◆ **TASK DESCRIPTION**
The output must start at the line containing "Task: Enable OpenSSH" in the records below and stop at the last line, matching each line exactly and leaving out every picture.

◆ **SUPPLIED ENTRIES**
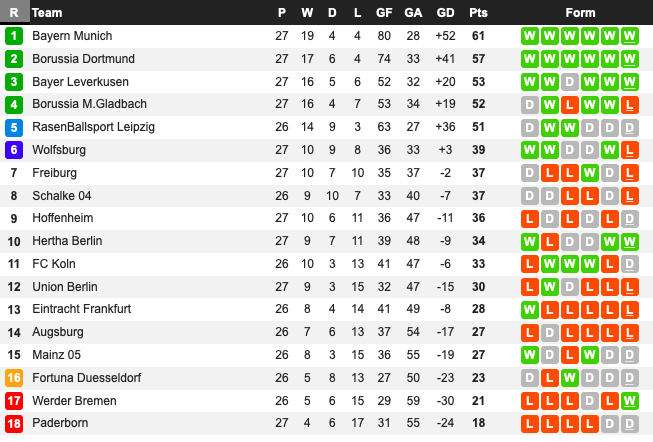
Task: Click Hertha Berlin's red L form badge
Action: click(x=550, y=241)
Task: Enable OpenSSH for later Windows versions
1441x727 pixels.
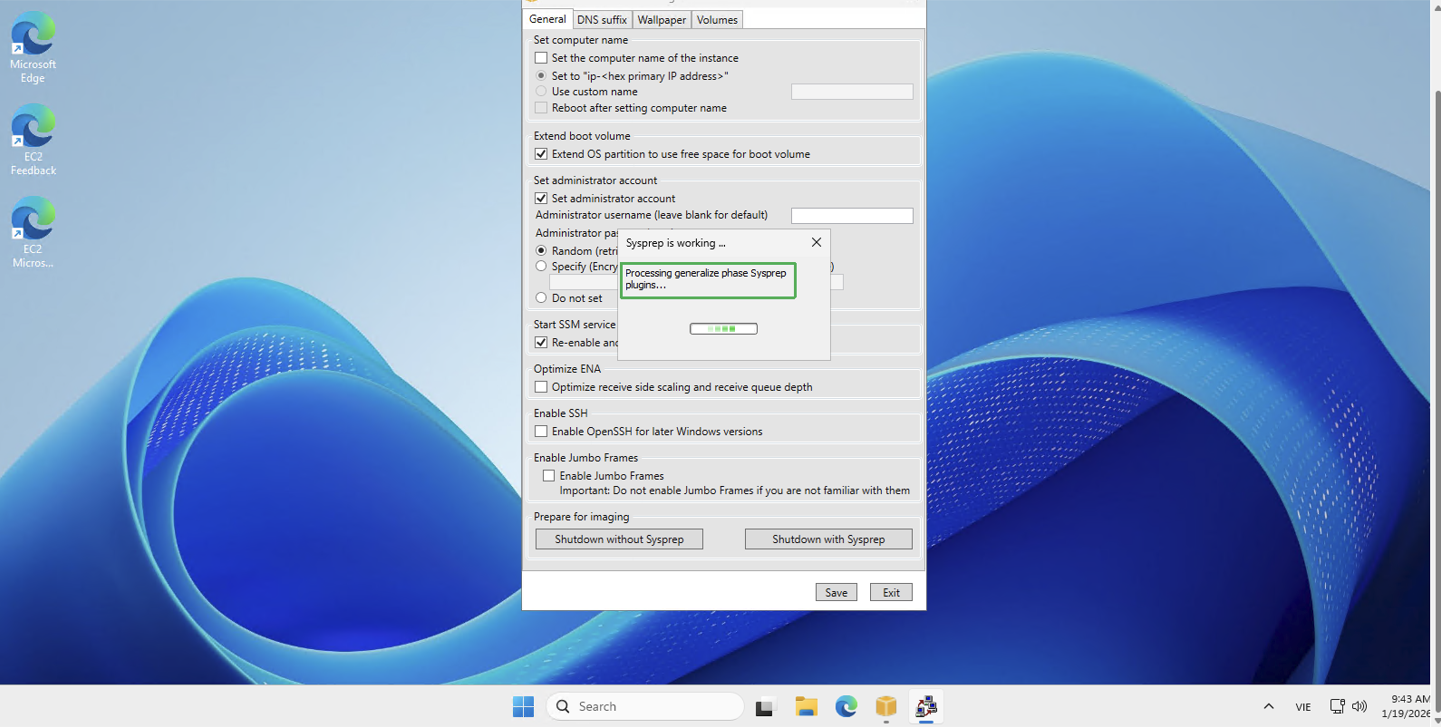Action: click(541, 431)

◆ **EXERCISE ANSWER**
Task: Enable OpenSSH for later Windows versions
1441x727 pixels.
Action: click(541, 431)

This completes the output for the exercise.